Un comité national de pilotage associant la Direction générale de l’enseignement scolaire, le Centre national de documentation pédagogique (CNDP) et le ministère de la culture et de la communication avait donc proposé l’attribution de missions nationales à plusieurs PREAC, afin d’accompagner la mise en place de l’enseignement d’histoire des arts.

Six PREAC ont ainsi été pressentis pour porter des missions nationales dans les domaines du cinéma (Clermont-Ferrand), de la danse (Orléans-Tours), de la culture scientifique et technologique (Reims), du design (Lyon), de la littérature (Poitiers) de la musique (Dijon), du patrimoine (Aix-Marseille) et de la photographie (Aix-Marseille également). Ces missions nationales devaient être opérationnelles au cours de l’année scolaire 2010-2011.

Il n’a cependant pas été possible de donner une impulsion nationale à ces pôles structurés au plan régional pour des raisons de moyens, l’administration centrale ni le CNDP n’ayant été en mesure d’abonder leurs budgets.

TRAVAUX DE LA COMMISSION

I.- AUDITION DE LA MINISTRE

La Commission procède, le lundi 5 novembre 2012, en commission élargie à l’ensemble des députés, dans les conditions fixées à l’article 120 du Règlement, à l’audition de Mme Aurélie Filippetti, ministre de la culture et de la communication, sur les crédits pour 2013 de la mission « Culture » (9).

II.- EXAMEN DES CRÉDITS

La Commission examine pour avis, au cours de sa séance du mercredi 7 novembre 2012, les crédits pour 2013 de la mission « Culture » sur le rapport de Mme Colette Langlade (Création ; Transmission des savoirs et démocratisation de la culture) et de M. Gérald Darmanin (Patrimoines).

M. le président Patrick Bloche. Je rappelle que les crédits de la mission « Culture » font l’objet d’une procédure d’examen en commission élargie. La commission élargie a eu lieu lundi dernier ; à cette occasion, Mme Aurélie Filippetti, ministre de la culture et de la communication, a déjà répondu à de nombreuses questions, non seulement sur le projet de budget pour 2013, mais aussi sur les perspectives pour 2014.

Mme Colette Langlade, rapporteure pour avis des crédits de la création et de la transmission des savoirs et de la démocratisation de la culture.
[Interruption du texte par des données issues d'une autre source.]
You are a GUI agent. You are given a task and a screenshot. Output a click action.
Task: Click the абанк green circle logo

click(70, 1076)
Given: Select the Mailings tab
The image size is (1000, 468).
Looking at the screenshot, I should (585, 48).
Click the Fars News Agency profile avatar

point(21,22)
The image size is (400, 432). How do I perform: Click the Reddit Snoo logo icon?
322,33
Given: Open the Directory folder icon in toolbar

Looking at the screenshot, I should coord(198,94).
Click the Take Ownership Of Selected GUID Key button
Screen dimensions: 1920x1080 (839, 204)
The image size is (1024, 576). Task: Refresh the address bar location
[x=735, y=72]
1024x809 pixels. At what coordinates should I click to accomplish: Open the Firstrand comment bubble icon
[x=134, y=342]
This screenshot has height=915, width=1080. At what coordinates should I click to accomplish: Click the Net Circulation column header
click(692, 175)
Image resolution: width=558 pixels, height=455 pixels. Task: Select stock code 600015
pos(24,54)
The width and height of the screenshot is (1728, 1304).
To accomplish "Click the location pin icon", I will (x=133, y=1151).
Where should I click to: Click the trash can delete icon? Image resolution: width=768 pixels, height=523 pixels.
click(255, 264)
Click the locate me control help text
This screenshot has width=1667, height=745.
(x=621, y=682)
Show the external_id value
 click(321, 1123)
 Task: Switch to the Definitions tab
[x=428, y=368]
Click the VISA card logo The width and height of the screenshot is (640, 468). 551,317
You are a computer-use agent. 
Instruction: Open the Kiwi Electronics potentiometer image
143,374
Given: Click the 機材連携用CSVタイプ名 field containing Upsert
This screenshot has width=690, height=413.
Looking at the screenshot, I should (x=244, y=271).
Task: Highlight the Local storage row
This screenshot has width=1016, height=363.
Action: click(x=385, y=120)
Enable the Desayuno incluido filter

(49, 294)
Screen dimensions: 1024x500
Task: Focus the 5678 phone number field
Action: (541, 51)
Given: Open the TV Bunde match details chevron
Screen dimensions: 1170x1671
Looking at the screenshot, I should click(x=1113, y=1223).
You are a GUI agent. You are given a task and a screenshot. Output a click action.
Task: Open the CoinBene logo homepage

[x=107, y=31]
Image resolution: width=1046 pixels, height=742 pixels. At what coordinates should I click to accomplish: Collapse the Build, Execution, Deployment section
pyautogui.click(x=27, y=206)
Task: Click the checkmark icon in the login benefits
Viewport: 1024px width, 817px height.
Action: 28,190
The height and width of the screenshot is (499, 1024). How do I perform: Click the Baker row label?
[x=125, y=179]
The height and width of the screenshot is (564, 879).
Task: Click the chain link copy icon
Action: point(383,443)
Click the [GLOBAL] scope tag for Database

L’éducation artistique et culturelle constitue une priorité du budget du ministère de la culture et de la communication, ce qui se traduit par des crédits supplémentaires dès cette année ; elle fait en outre l’objet de nombreuses réflexions, dans le cadre tant de la concertation sur l’avenir de l’école lancée par le ministère de l’éducation nationale que du chantier national en faveur de l’éducation artistique et culturelle ouvert par le ministère de la culture. C’est pourquoi j’ai souhaité dresser aujourd’hui un bilan de la mise en œuvre de l’enseignement obligatoire d’histoire des arts, de l’école primaire au lycée.

C’est dans la lettre de mission adressée en 2007 par le Président de la République et le Premier ministre à la ministre de la culture et de la communication et au ministre de l’éducation nationale que figure la création d’un enseignement d’histoire de l’art, mis en place à la rentrée 2008.

La réforme a été imposée d’en haut, sans aucune concertation, voire sans aucune réflexion ; il y eut bien un rapport proposant un nouveau plan en faveur de l’éducation artistique et culturelle, mais qui ne fut réalisé que dans un second temps, après l’annonce de la création de l’enseignement obligatoire. Cette méthode contestable a suscité des malentendus, donc des déceptions, et a contribué à donner le sentiment que le nouvel enseignement constituait une cote mal taillée.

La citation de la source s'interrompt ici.